Per i gruppi dell'opposizione siriana all'estero e per gli attivisti sul campo, il voto è uno scherzo di cattivo gusto. «Una presa in giro», ha detto al Giornale Sima Mazona, attivista siriana che vive a Dubai. «A Homs, Hama, Daraa, Idlib la popolazione è sotto i bombardamenti, come è possibile votare in questa situazione?», dice. Il ministero dell'Interno siriano aveva fatto sapere durante la giornata di ieri che «il referendum sulla nuova Costituzione si sta tenendo normalmente nella maggior parte delle province, con un grande afflusso, a parte alcune aree». C'è una crudele ironia in quel «a parte alcune aree». Gli attivisti del Syrian Observatory for Human Rights contattati ieri dal Giornale contavano in serata 37 civili uccisi e 17 morti tra le forze di sicurezza siriane. Le immagini della tv di Stato dei cittadini ai seggi e i video degli attivisti tra le rovine di Homs, davanti allo sconforto di medici senza risorse, raccontano da sole l'assurdità di un referendum che il regime ha presentato come democratico, usato dalla dittatura come ultimo disperato paravento. «Una manovra cinica», dice il segretario di Stato americano Hillary Clinton, che serve ad Assad «a giustificare quello che sta facendo al resto dei cittadini siriani». Il voto «non è nient'altro che una farsa», taglia corto il ministro degli Esteri tedesco Guido Westerwelle.

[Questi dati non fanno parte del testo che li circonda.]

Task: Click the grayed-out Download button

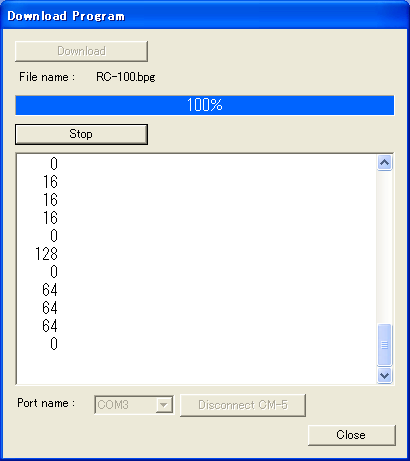Action: (81, 51)
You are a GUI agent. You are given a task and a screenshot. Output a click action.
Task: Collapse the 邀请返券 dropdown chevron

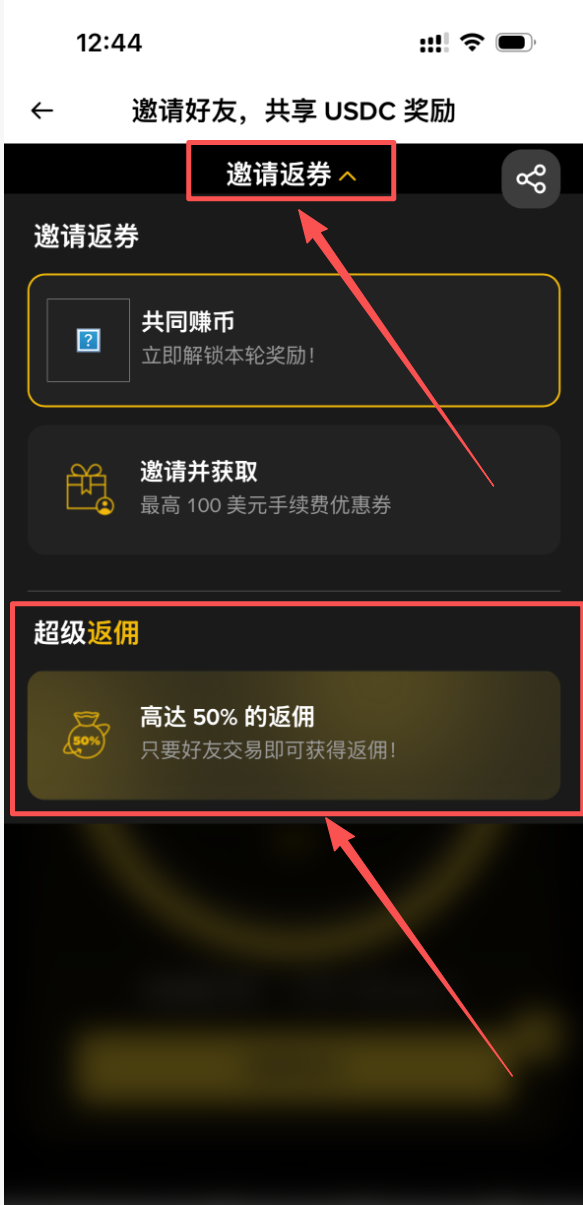347,176
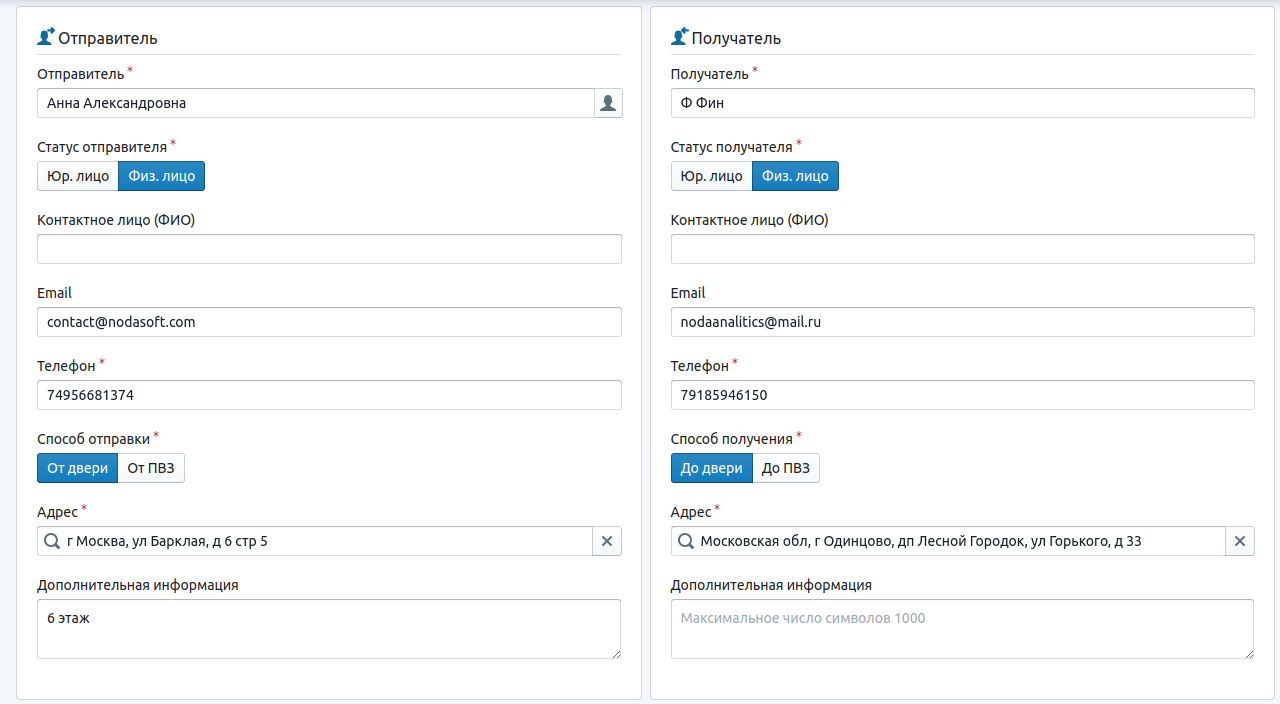Choose 'До двери' receiving method

click(x=711, y=468)
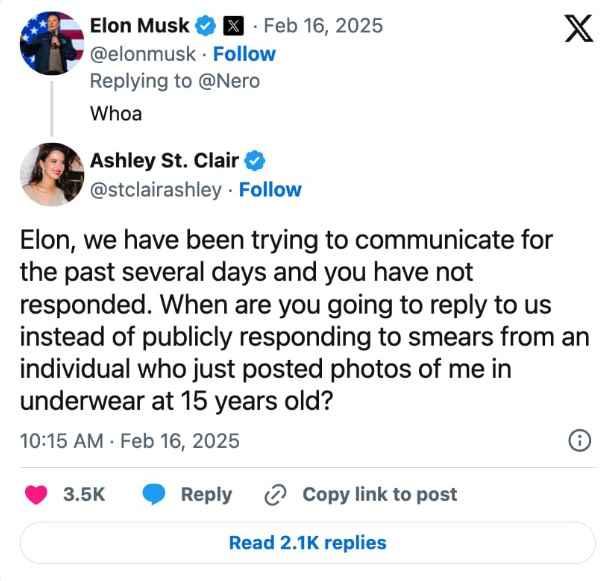Open Elon Musk's profile picture
The width and height of the screenshot is (612, 581).
[51, 43]
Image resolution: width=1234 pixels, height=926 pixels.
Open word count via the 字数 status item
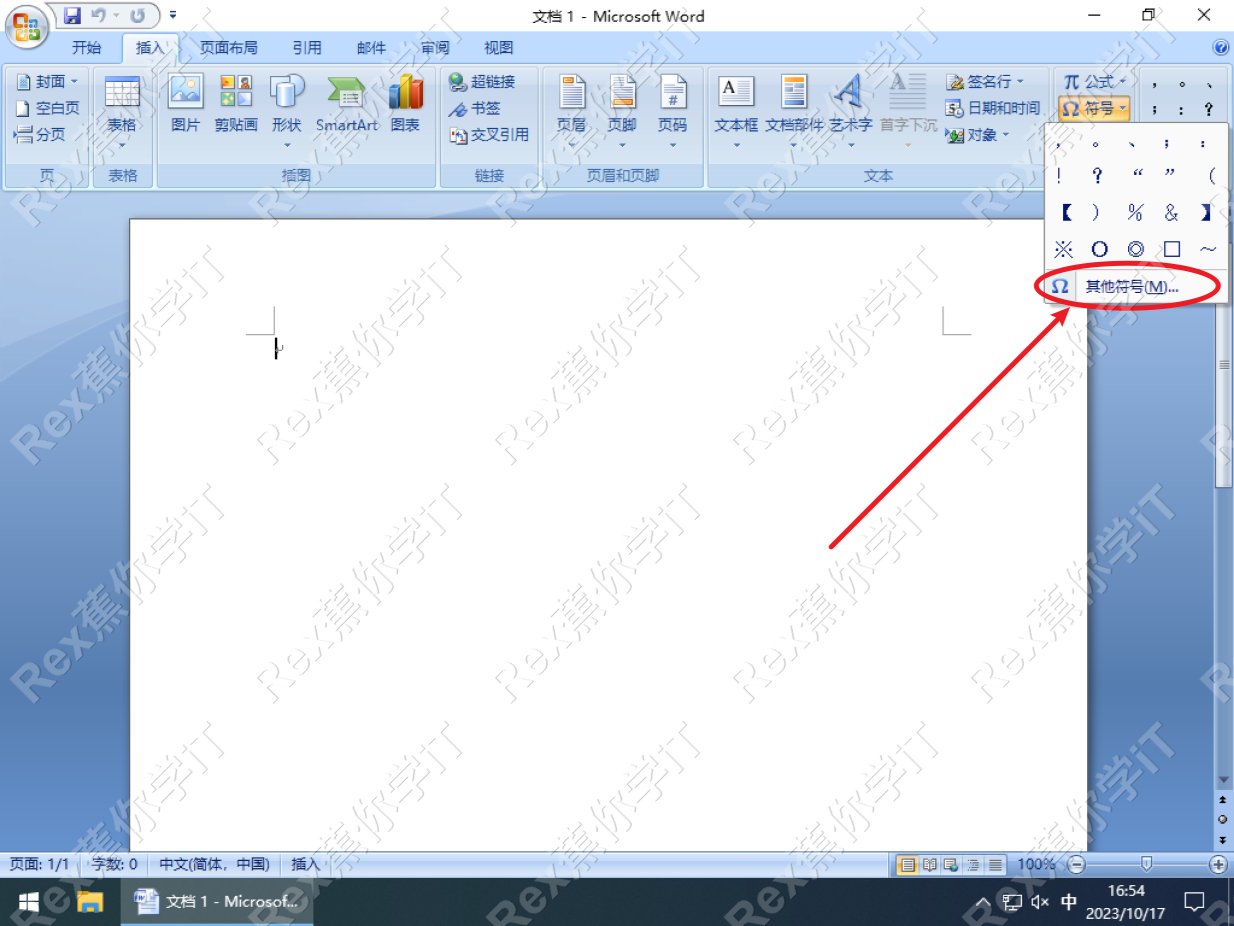point(114,864)
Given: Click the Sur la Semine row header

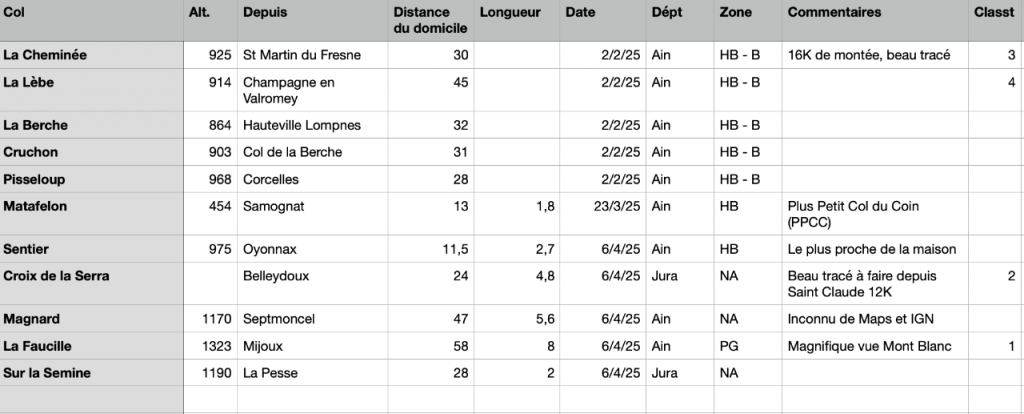Looking at the screenshot, I should (91, 373).
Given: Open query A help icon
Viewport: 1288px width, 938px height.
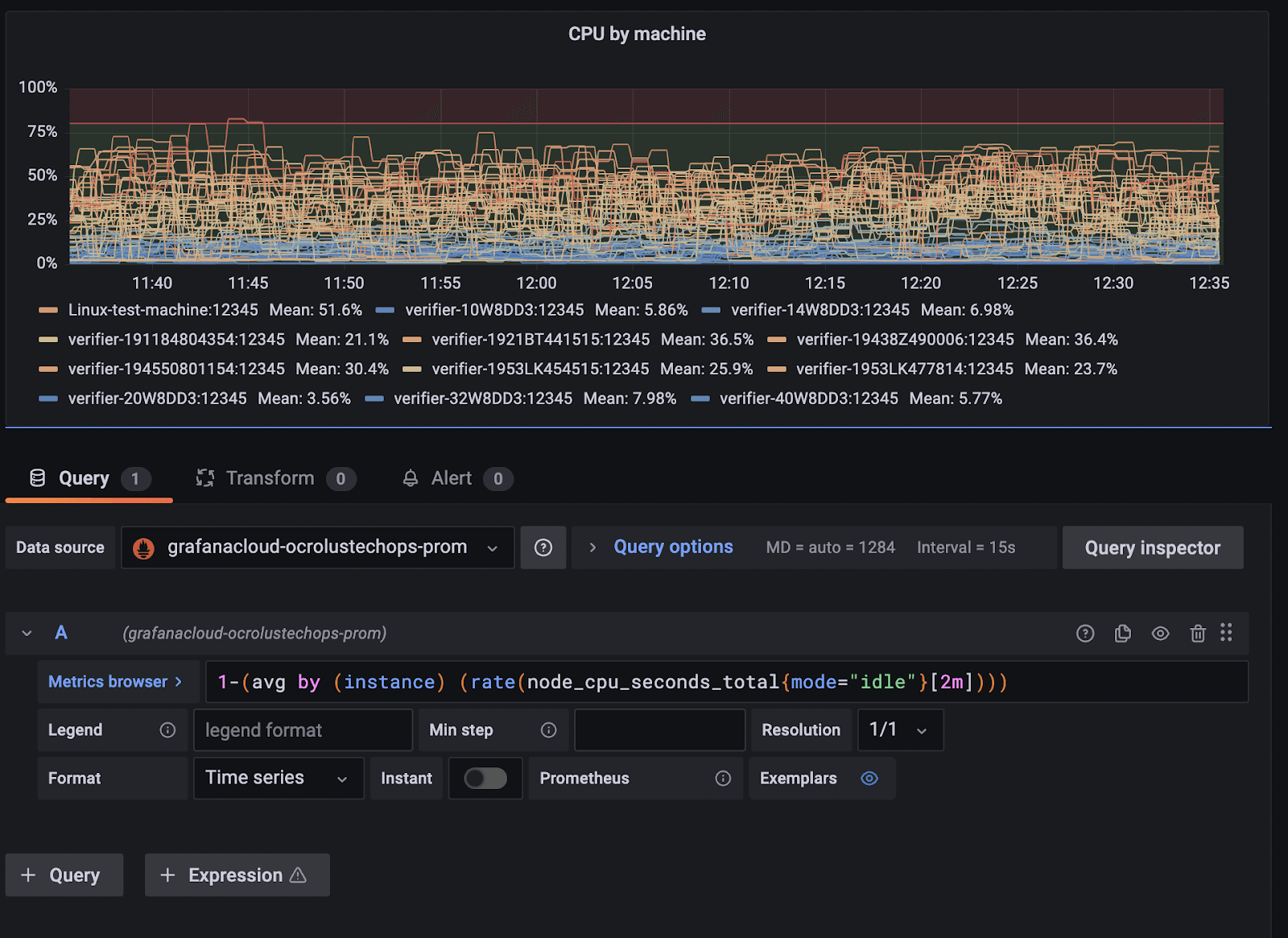Looking at the screenshot, I should (x=1085, y=634).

Da lunedì, i dissidenti siriani ne sono certi, nulla sarà cambiato in Siria. L'opposizione, che ha boicottato il voto e chiede l'uscita di scena di Assad, come ha fatto venerdì anche il presidente americano Barack Obama, sa bene che quella che il regime ha definito una riforma costituzionale non fermerà le violenze. A Homs, spiega un attivista al telefono dagli Emirati Arabi, qualcuno ha costruito finte urne per un finto referendum: sì o no all'esecuzione del raìs. Mentre ieri il presidente siriano si dedicava all'esercizio del voto, l'esercito continuava l'offensiva sulla città - bombardata da quattro settimane. Secondo diversi attivisti siriani all'estero contattati ieri dal Giornale, a Daraa e Idlib, due dei centri più colpiti dalle violenze, le forze di sicurezza avrebbero forzato decine di persone a votare, sequestrando loro le carte di identità ai posti di blocco, informando i cittadini che se le rivolevano avrebbero dovuto recarsi ai seggi.